There are definitely some things that could be done to lower the barriers of entry to aviation, and making a reliable, short-range VTOL that doesn't need AVGAS is certainly one of them. And I'm not trying to be elitist about flying, either, like it's some exclusive or impenetrable club -- it isn't. Most pilots I know encourage everybody else they know to at least take an intro flight, because there's really nothing like it. But even so, the national drop-out rate for flight school students is 80% (some recent AOPA study - don't have a link handy but Google it). It used to be that everyone thought 'oh, well, it's just expensive, people start and don't want to spend the money to finish.' That's not wrong but it's not the whole story. The study found that money wasn't the top reason for dropping out. People get intimidated and scared right around the point where they have to fly solo. They're nervous about talking to ATC. They're nervous about landing in a crosswind. They're uncomfortable in a tiny airplane. The quality of flight instructors is all over the map (another reason cited in the study); just about every CFI out there doesn't dream of being a CFI but is building up hours to try and get a job working for an airline or flying a corporate jet. That doesn't mean they don't know what they're doing, but it does mean that they're teaching because they have to and not because teaching is necessarily what they want.
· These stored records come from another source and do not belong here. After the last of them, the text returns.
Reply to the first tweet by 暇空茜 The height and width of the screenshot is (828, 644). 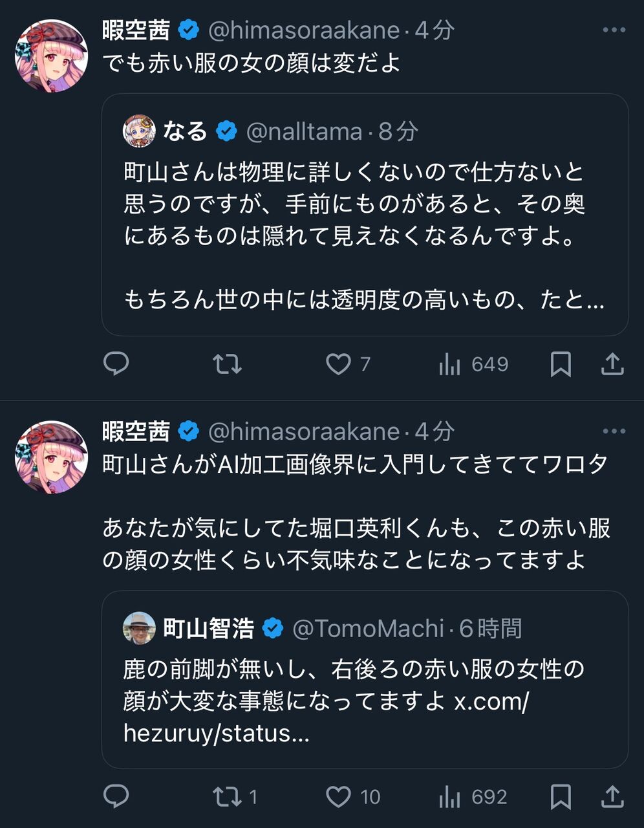pyautogui.click(x=116, y=364)
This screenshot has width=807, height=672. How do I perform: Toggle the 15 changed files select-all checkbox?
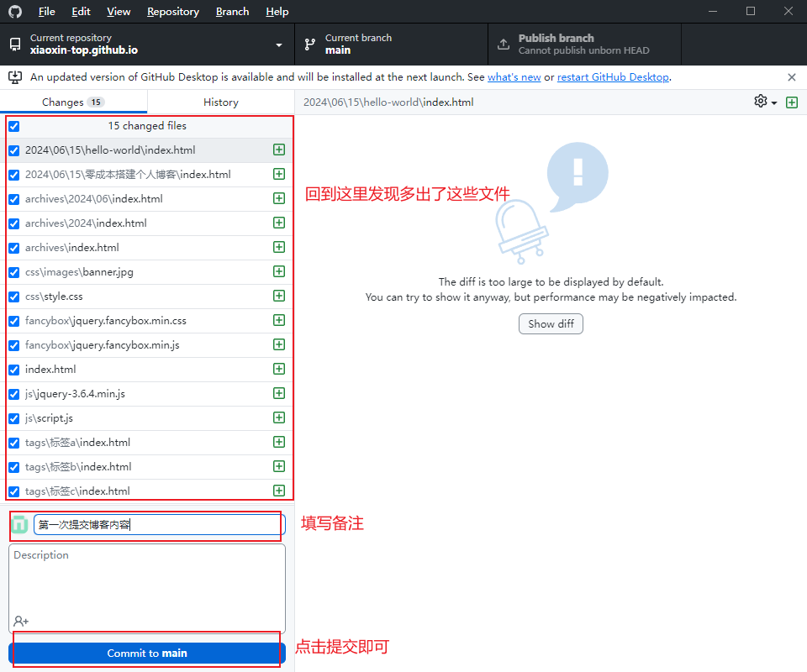pos(14,126)
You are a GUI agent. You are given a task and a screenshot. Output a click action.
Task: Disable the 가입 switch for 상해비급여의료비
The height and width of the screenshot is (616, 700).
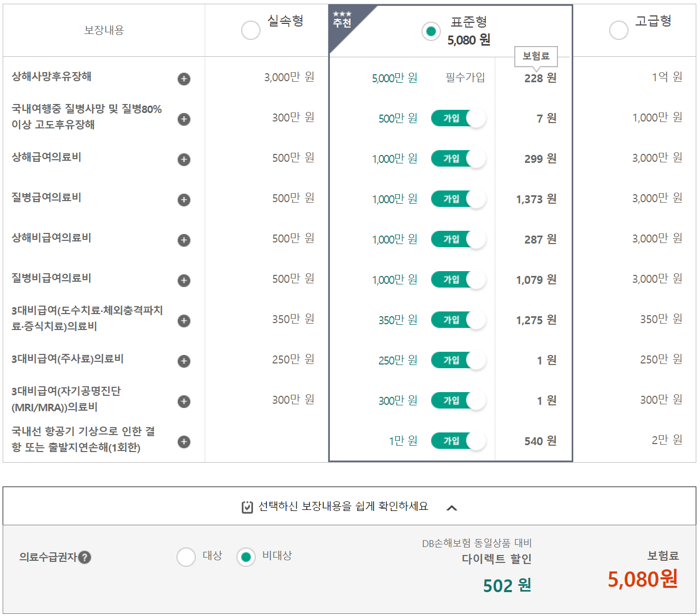tap(458, 239)
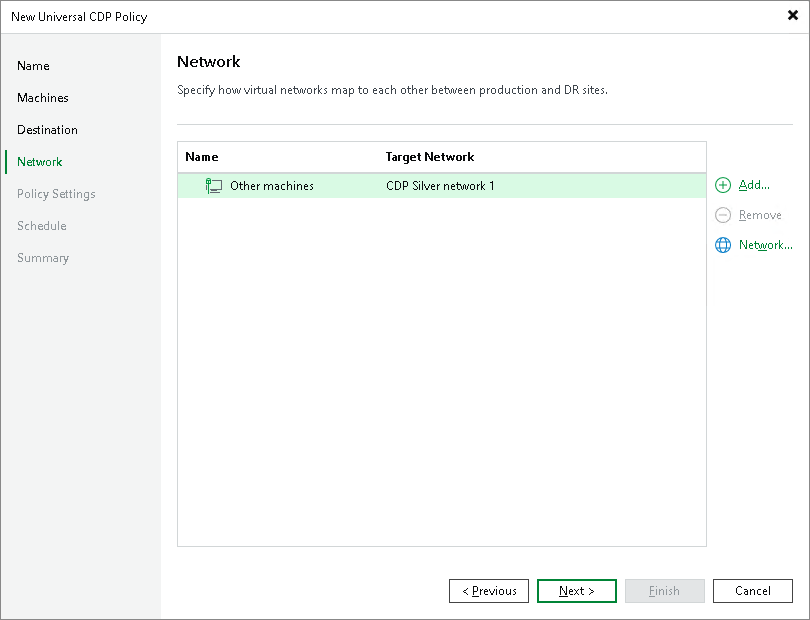
Task: Click the Next button
Action: coord(577,591)
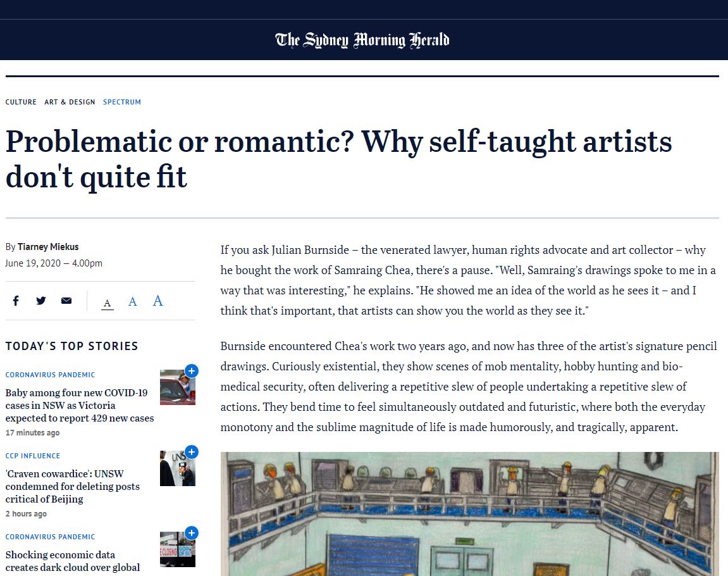Switch to the SPECTRUM section
The image size is (728, 576).
[x=121, y=102]
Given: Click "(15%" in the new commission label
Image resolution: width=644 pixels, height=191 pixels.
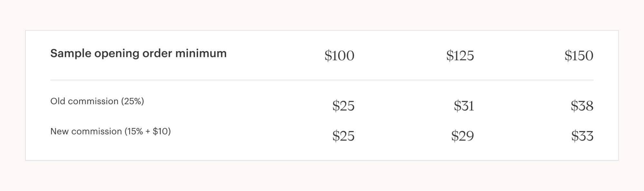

As much as I love aviation, I would sooner spend the money on what other posters have suggested - either a good public transit system or multi-gigabit FTTH infrastructure for telecommuting.
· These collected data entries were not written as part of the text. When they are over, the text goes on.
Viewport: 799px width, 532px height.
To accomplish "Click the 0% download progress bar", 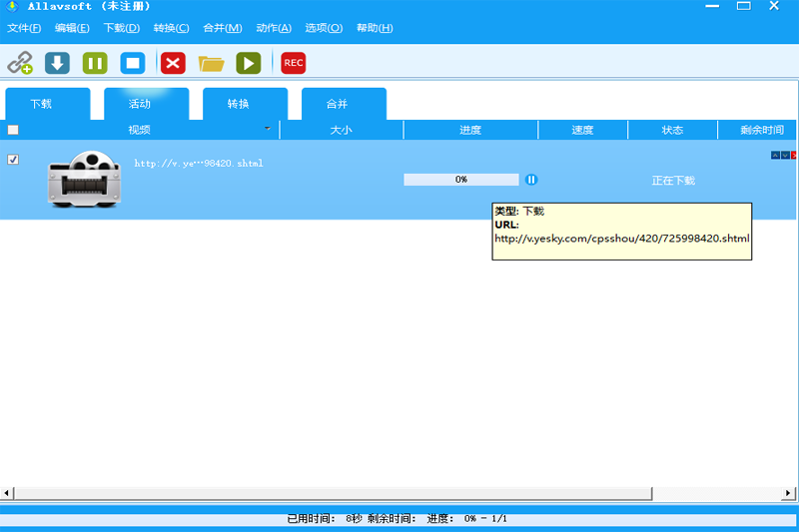I will 460,180.
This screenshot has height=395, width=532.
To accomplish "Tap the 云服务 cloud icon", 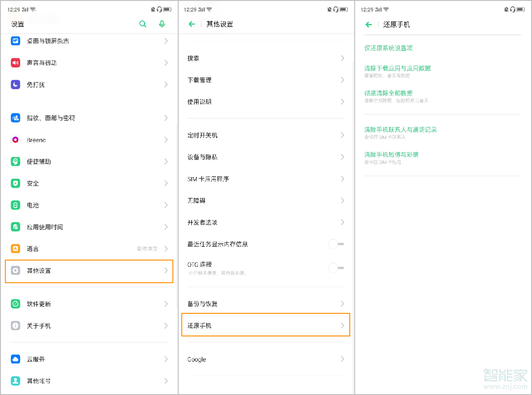I will [x=15, y=359].
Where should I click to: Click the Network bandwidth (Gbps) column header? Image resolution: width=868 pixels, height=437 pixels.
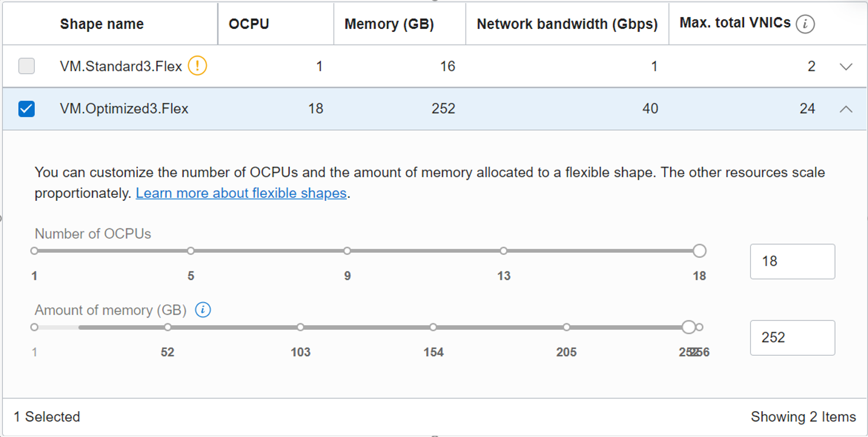click(x=567, y=24)
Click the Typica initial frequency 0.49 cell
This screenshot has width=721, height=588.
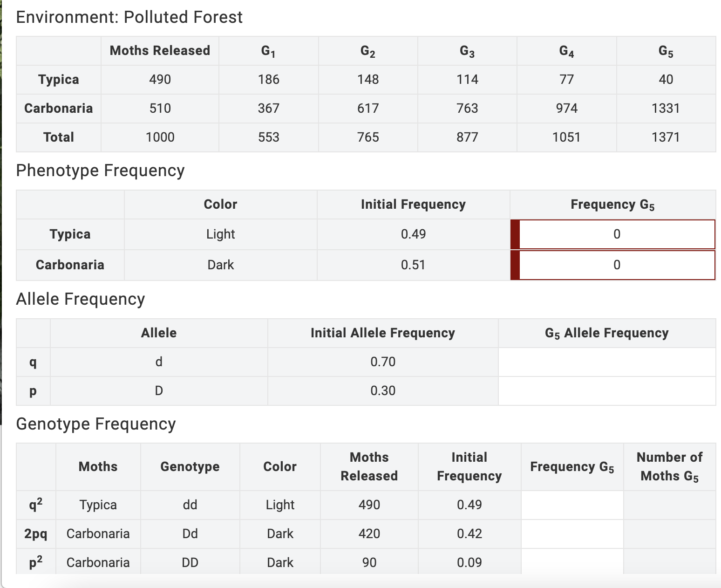pos(413,234)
what will happen if hillbillies take to the air?
I imagine that air traffic control would get to listen to Earl's Breakdown over the radio...
I dunno about where you all live, but where I am from, it seems like the average Joe can barely manage to drive a car. A four way stop causes major confusion for people. Even at a normal intersection with a traffic light, I see people "doing it wrong" all the time. Can you imagine all these people in "flying cars"!?!?! Insanity!!
Monorails. They need very little right of way so low cost *and* low-interference; they don't care about hills and rarely need tunnels; they eliminate cross traffic; they eliminate road kill, drunks on the rails, and a whole list of other problems; they're much quieter than traditional rail-based system and require less energy; they can carry their own power supply in the rail, and the rail isn't where people can get electrocuted; the land benefits, the people benefit... switching is easy... they're really the best of all worlds.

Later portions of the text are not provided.